At least this time they gave me a packet of lemon flavoring to mix with the stuff. So I guess I'll find out what Elmer's glue sprinkled with salt tastes like when you add lemon-flavored powder to it. What is it about lemon-flavored stuff that's always sweet. No lemon I've ever tasted was like that.
All right. I'll stop whingeing. Tomorrow, after I've reprised the least pleasant part of The Trinidad Experience, I'll do something I was supposed to do last year but somehow managed to forget (though my doctor didn't): a colonoscopy. To all of you young people who are reading: this is the sort of thing you have to look forward to when you get old(er).
Then, I'll probably be out of commission for a while. Some time the day after tomorrow, I'll get on my bike and maybe I'll meet someone for tea. The instruction sheet the doctor gave me lists a bunch of things you shouldn't do within twenty-four hours after the surgery. Bike riding is one. (At least I don't have to wait four months, as I did after the surgery!) Driving and operating heavy machinery are two others. Also, it says not to make "important financial or other life-changing decisions during that time." Hmm...Maybe I shouldn't mention that here. After all, the wrong sorts of people might be reading this. One of them might decide to have his way with me.

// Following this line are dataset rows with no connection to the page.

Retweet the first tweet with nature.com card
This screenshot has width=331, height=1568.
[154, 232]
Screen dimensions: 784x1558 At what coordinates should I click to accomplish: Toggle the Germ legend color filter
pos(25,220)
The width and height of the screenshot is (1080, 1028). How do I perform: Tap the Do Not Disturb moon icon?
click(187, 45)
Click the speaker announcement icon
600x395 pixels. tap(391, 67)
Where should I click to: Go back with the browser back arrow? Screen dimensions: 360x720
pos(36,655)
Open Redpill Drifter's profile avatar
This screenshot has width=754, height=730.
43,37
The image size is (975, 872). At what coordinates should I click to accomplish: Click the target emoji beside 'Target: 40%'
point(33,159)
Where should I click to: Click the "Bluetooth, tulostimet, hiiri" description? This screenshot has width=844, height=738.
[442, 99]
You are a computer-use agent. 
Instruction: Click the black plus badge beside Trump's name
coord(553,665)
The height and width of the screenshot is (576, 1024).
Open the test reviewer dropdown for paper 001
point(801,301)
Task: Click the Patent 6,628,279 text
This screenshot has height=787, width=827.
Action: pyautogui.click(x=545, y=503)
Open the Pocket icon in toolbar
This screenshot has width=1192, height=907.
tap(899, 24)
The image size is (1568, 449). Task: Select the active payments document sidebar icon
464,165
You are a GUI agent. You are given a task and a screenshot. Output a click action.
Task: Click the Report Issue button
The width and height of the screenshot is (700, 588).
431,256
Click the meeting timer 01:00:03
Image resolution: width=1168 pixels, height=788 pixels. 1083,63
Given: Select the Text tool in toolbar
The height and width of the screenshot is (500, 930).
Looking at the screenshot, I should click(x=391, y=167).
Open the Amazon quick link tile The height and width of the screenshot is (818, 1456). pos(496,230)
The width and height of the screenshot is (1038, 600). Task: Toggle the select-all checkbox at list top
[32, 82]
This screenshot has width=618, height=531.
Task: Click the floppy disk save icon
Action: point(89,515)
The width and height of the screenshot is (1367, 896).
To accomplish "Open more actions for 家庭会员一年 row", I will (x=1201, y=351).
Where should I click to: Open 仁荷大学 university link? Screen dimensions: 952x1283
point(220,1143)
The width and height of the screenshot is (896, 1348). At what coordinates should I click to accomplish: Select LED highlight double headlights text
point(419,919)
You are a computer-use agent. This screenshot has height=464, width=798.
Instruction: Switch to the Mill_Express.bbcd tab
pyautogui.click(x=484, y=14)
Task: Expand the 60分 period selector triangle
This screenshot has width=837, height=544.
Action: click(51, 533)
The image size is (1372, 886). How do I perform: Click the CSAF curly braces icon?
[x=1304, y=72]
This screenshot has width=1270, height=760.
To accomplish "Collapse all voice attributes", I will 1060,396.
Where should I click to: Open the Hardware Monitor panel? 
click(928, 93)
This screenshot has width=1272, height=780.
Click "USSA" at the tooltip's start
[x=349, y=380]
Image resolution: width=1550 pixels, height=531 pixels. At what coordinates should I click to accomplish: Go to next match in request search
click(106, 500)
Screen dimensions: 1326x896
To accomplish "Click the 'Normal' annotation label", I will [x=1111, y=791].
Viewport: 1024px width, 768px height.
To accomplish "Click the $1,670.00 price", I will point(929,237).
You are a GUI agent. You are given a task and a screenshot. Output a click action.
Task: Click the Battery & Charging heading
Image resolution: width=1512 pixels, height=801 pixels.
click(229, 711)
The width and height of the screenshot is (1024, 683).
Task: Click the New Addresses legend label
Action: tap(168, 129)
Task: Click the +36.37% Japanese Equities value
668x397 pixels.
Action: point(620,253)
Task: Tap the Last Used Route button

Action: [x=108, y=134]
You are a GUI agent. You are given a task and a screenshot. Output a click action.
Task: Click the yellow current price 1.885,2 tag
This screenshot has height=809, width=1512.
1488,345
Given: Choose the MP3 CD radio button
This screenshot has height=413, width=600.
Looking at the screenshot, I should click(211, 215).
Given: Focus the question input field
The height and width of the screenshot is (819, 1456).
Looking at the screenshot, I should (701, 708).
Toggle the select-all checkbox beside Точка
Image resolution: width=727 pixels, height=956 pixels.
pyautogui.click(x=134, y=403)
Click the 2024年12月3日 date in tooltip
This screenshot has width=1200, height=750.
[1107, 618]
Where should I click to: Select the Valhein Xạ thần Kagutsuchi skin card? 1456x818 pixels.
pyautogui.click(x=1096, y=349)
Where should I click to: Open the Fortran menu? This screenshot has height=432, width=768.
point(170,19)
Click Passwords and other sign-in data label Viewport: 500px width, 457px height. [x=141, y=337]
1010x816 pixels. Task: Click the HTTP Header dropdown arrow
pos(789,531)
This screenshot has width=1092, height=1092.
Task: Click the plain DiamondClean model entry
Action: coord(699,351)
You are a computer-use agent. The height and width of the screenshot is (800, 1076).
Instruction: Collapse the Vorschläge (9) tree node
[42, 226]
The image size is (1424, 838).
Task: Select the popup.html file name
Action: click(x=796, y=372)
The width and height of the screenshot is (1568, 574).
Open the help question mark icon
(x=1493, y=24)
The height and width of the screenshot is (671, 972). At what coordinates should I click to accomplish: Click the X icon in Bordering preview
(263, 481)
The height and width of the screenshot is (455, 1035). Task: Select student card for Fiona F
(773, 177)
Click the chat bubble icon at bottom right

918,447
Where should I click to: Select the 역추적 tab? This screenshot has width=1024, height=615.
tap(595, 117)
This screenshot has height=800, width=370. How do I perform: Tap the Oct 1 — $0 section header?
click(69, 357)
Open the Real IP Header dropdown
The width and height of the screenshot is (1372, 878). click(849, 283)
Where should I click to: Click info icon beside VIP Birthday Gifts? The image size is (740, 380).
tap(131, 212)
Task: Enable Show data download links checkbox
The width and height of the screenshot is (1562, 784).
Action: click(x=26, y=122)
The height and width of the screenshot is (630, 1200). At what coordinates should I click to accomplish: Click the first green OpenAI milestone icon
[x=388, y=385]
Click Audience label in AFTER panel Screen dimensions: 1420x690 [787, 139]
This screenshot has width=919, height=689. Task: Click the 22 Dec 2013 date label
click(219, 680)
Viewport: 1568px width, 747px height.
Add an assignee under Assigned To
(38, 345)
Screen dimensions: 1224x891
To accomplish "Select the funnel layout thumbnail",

Imagine: Some day, I could be walking down the aisle and wondering, "When did I say 'yes' to this?" I wonder: How many other women have asked themselves the same question? I did, but I wasn't a woman then, at least in the eyes of the state.
I have a class in a few minutes. It's funny: Students came to see me right before my office hour, when I was sitting through a presentation by a candidate for another job in the department. It actually was a very interesting presentation; I just wish I weren't so tired or felt the tugging at my sleeve I always feel when I'm campus, even when no-one is within fifteen feet of me. But during my office hour, I was reliving, not any of the experiences I've described so far, but Waiting for Godot. I haven't thought about that play in a while. Here's something I never thought about until now: There are no female characters in that play. I'm sure that some critic or someone else has cited that as proof of the play's homoeroticism.
Maybe I should read it again. Maybe I should read everything I've ever read again. I know some things will seem very different to me from the way I saw them the first time I read them.